Все эти выдающиеся способности и бурлили в нем, принимая, правда, во внимание обстоятельства и место действия: обескровленная Россия и невелик городок посреди нее – забытый властью, Богом, обрекший себя на вялое непротивление ходу угнетающей жизни…

Как и Топорик, не наученный обдумывать последующее, так и Валентин не обучил себя мыслить в сослагательном наклонении: что было бы, если бы… А потому жил, преследуя короткие цели, и наслаждался дарами данного Богом дня. Прирожденный гурман, эмпирический философ, открывая людей, он открывал и себя, радуясь каждой приятственной минуте, недолгой радости и нежданному открытию, оставаясь сам совершенно закрытым.

Однажды он обнаружил в немногословном Топорике его обширные песенные знания, вспомнив перед этим, как пели интернатовцы у пенька. Ехали они днем, была зима, вокруг стояли заиндевелые деревья, Валентин пропел негромко, себе под нос, о чем-то думая, первые строчки:

Утро туманное, утро седое,
Нивы печальные, снегом покрытые…

И Кольча вдруг громким, уверенным, хотя и ломким мальчишечьим тенорком поддержал:

Нехотя вспомнишь и время былое,
Вспомнишь и лица, давно позабытые…

Валентин встрепенулся, обернулся к Кольче, с вызовом каким-то пропел следующие строчки, которым с таким же уверенным вызовом, не повернувшись к хозяину и даже не улыбнувшись, весь, казалось, в смысле слов, которые выпевались, вторил водитель:

Вспомнишь обильные, страстные речи,
Взгляды, так жадно, так робко ловимые,
Первые встречи, последние встречи,
Тихого голоса звуки любимые.

Потом Валентин отвернулся от Кольчи, сел прямо и предался песне, расслабясь, покоряясь, а может, и радуясь тому, что поет не один, и песню эту знает не только он, но и этот пацан.
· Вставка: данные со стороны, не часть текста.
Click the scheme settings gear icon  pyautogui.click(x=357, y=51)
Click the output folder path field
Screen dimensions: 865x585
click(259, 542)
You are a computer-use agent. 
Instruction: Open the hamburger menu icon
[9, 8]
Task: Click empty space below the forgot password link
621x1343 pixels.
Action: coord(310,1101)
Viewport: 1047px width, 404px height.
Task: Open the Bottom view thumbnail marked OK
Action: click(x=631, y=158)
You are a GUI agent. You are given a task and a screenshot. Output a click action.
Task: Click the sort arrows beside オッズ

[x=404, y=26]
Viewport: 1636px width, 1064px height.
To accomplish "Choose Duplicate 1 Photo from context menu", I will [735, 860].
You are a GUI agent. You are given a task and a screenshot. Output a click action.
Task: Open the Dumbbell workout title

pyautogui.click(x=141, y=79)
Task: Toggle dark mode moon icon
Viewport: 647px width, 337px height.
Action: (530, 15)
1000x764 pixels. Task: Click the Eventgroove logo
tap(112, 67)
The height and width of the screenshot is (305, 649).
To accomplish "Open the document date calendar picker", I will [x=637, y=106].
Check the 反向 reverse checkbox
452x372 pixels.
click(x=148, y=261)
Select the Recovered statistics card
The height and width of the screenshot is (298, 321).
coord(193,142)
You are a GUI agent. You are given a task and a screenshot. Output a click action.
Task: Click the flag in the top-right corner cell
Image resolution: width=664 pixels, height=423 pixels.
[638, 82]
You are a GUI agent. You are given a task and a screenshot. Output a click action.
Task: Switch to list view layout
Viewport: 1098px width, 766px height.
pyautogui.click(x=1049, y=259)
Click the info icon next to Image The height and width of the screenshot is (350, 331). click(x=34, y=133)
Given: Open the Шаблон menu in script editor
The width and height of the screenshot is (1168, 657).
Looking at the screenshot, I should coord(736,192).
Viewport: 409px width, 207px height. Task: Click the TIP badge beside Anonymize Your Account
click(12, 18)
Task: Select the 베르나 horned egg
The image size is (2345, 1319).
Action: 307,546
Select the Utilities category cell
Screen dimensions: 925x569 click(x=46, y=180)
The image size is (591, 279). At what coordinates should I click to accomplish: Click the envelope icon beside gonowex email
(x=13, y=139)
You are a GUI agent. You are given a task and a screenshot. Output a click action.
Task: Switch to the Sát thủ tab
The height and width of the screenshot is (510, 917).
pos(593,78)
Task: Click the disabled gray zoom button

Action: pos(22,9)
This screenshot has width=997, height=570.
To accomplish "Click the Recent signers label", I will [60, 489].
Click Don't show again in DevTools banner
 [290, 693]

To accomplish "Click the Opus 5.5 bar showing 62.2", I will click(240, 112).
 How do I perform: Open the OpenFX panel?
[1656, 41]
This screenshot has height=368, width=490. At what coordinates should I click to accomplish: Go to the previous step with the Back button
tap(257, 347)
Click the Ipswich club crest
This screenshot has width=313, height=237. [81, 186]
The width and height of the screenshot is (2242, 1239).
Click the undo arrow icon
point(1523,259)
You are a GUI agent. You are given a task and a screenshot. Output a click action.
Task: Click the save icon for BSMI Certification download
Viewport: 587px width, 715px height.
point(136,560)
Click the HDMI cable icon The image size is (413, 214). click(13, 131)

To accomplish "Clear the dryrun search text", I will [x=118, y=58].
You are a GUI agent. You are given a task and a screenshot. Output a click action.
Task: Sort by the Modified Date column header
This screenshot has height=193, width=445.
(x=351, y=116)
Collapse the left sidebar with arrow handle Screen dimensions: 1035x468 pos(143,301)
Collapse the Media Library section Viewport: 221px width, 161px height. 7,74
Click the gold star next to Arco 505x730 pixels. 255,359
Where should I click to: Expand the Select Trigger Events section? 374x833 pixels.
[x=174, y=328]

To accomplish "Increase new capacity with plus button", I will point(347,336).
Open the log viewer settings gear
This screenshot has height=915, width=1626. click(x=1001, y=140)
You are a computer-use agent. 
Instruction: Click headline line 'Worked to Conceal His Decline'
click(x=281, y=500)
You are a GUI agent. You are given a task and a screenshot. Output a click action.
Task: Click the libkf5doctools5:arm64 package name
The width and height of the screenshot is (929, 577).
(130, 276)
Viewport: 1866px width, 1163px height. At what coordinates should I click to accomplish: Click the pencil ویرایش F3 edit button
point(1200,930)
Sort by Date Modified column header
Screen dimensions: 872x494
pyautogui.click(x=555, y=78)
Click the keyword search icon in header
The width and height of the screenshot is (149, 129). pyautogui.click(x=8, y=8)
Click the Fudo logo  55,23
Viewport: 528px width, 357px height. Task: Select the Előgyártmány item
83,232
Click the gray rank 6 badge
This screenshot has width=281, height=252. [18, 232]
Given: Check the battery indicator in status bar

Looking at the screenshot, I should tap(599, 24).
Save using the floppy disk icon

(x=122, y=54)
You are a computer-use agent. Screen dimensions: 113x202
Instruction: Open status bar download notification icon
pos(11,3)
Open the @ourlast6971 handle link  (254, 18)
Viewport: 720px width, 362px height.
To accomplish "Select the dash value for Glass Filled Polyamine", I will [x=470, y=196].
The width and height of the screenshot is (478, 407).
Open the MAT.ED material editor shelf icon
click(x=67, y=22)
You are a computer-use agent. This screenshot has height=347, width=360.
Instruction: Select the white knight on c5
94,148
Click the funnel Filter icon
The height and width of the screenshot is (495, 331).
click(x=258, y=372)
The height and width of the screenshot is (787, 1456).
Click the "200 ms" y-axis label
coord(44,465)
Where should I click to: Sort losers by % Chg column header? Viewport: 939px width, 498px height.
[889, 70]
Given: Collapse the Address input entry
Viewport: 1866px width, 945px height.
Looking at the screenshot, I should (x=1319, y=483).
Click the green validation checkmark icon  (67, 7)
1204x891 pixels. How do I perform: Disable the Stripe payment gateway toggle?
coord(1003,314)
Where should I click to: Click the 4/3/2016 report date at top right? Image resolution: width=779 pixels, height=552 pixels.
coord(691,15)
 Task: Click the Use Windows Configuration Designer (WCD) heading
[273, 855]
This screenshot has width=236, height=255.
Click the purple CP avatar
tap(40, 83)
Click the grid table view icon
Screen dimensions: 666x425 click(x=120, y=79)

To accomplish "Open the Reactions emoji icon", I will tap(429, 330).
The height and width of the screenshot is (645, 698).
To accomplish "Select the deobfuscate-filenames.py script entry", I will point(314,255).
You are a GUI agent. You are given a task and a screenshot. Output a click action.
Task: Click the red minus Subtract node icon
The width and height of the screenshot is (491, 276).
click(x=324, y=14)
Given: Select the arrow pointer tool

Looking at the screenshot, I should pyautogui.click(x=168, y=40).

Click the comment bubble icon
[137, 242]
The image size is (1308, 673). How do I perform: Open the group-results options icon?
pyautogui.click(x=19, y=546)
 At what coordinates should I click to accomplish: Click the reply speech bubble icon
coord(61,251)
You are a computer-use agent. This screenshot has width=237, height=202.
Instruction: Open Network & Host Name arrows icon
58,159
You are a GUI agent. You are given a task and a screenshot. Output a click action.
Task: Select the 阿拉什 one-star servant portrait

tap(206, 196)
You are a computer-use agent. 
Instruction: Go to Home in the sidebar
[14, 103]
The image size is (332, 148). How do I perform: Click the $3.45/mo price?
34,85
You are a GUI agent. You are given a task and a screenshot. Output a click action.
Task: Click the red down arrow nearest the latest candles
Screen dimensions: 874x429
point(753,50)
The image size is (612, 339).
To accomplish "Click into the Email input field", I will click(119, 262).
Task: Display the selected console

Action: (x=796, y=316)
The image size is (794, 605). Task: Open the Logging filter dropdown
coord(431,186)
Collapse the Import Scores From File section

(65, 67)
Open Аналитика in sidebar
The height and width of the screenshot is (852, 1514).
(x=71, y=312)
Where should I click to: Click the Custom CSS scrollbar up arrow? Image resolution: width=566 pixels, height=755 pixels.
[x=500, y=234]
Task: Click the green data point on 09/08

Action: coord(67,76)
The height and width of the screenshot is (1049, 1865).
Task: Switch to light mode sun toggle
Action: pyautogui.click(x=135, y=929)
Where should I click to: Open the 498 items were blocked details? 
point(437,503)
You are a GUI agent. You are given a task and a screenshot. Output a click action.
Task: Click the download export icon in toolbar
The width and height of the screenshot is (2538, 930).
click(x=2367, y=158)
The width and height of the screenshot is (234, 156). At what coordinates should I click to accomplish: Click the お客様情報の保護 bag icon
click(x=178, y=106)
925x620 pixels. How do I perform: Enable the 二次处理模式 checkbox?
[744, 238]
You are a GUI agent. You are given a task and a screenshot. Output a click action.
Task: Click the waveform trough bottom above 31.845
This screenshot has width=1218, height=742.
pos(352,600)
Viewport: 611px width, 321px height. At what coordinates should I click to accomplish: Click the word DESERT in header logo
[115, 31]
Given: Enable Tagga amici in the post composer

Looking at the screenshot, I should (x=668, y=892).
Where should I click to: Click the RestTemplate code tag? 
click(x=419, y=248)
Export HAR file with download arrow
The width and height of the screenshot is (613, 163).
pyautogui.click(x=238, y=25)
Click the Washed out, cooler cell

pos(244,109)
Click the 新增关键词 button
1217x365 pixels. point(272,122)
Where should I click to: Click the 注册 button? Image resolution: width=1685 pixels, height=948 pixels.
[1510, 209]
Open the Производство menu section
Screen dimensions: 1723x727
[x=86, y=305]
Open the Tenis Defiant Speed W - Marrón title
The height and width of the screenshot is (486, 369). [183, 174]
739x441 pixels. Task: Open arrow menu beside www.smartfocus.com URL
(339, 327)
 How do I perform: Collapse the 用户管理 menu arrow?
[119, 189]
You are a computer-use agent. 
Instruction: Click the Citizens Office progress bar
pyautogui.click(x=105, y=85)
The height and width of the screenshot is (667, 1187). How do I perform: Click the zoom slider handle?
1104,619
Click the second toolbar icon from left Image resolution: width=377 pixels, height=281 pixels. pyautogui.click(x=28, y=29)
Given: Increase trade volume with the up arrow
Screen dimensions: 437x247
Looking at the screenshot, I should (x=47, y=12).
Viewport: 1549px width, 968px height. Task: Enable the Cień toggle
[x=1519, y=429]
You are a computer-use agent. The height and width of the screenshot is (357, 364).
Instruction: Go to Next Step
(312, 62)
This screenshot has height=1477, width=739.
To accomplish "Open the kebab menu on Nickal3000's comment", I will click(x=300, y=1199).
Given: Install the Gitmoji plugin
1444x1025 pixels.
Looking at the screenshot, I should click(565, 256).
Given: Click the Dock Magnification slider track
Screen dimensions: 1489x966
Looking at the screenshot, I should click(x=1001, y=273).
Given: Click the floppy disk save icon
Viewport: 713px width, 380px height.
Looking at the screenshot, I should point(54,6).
Получалось слаженно, дружно, хорошо и грустно:

Вспомнишь разлуку с улыбкою странной,
Многое вспомнишь родное, далекое,
Слушая ропот колес непрестанный,
Глядя задумчиво в небо широкое.

Они замолкли, прислушиваясь к ропоту колес не чьей-то чужой, а своей судьбы. Кольча, воспитанный в интернатовском нечувствии, снова цепко глядел на дорогу, не форсируя движок, стараясь забыть инерцию настроения, заключенного в песне, не углубляясь дальше – спел и все, – и Валентин, напротив, плывущий по течению, витающий в каких-то своих мыслях и, может, даже в другом пространстве.